4.4 Geluid
De mate waarin het geluid, bijvoorbeeld veroorzaakt door het wegverkeer, het woonmilieu mag belasten, is geregeld in de Wet geluidhinder. De Wet geluidhinder is sinds het einde van de jaren zeventig een belangrijk juridisch kader voor het Nederlandse geluidsbeleid. De kern van de wet is dat geluidsgevoelige bestemmingen, worden beschermt tegen geluidhinder uit de omgeving ten gevolge van wegverkeer, spoorweg en industrie.
De wet geluidhinder (Wgh en Bgh) kent de volgende geluidgevoelige bestemmingen:
- Woningen;
- Onderwijsgebouwen (een gymnastieklokaal maakt geen onderdeel uit van een onderwijsgebouw bij toepassing van de Wet geluidhinder);
- Ziekenhuizen en verpleeghuizen;
- Verzorgingstehuizen;
- Psychiatrische inrichtingen;
- Medische Centra;
- Poliklinieken;
- Medische kleuterdagverblijven.
Het beschermen van bijvoorbeeld het woonmilieu gebeurd aan de hand van vastgestelde zoneringen. Door deze zoneringen is er sprake van een sterke link met de Wro. De naam 'Wet geluidhinder' doet vermoeden dat hier sprake is van een alles omvattende regelgeving, echter niet alle geluidsaspecten worden in de Wet geluidhinder geregeld. De belangrijkste onderdelen die in de Wet geluidhinder worden geregeld zijn:
- toestellen en geluidwerende voorzieningen;
- industrielawaai;
- wegverkeerslawaai;
- spoorweglawaai;
- geluidbelastingkaarten en actieplannen.

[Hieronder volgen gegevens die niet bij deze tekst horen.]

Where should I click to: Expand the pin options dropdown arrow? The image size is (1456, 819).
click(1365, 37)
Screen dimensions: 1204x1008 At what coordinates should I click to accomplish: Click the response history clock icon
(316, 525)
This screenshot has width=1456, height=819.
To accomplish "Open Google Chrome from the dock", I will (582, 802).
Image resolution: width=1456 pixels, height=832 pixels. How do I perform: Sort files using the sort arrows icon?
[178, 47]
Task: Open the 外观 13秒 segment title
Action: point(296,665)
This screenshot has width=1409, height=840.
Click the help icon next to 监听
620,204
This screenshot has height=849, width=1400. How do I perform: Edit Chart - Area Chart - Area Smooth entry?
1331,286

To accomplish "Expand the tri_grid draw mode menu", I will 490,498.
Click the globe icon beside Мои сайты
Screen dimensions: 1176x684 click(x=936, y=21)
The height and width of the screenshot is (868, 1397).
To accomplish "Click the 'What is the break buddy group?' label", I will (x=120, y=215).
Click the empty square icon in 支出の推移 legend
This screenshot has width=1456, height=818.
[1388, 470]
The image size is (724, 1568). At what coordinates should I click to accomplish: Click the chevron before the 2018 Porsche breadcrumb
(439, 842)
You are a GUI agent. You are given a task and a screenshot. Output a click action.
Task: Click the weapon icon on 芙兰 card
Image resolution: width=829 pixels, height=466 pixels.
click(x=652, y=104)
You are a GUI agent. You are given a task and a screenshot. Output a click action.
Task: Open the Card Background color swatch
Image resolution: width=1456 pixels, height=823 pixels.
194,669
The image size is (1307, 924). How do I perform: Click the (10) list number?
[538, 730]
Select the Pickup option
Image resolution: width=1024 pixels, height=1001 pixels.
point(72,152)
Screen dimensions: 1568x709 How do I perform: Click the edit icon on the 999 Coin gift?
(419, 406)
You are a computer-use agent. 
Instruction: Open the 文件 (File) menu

De meest voorkomende vorm van geluidhinder is degene die wordt veroorzaakt door het wegverkeer. Volgens de Wgh mag de geluidsbelasting op woningen in principe de voorkeursgrenswaarde van 48 dB niet overschrijden. De voorkeursgrenswaarden is de waarde die zonder meer kan worden toegestaan. Indien nieuwe geluidsgevoelige functies worden toegestaan, stelt de Wet geluidhinder de verplichting akoestisch onderzoek te verrichten naar de geluidsbelasting ten gevolge van alle wegen, met uitzondering van 30 km wegen, op een bepaalde afstand van de geluidsgevoelige functie(s). Indien na akoestisch onderzoek blijkt dat de grenswaarden van de gevelbelasting worden overschreden dient er een ontheffing te worden verkregen via een hogere voorkeursgrenswaarde procedure.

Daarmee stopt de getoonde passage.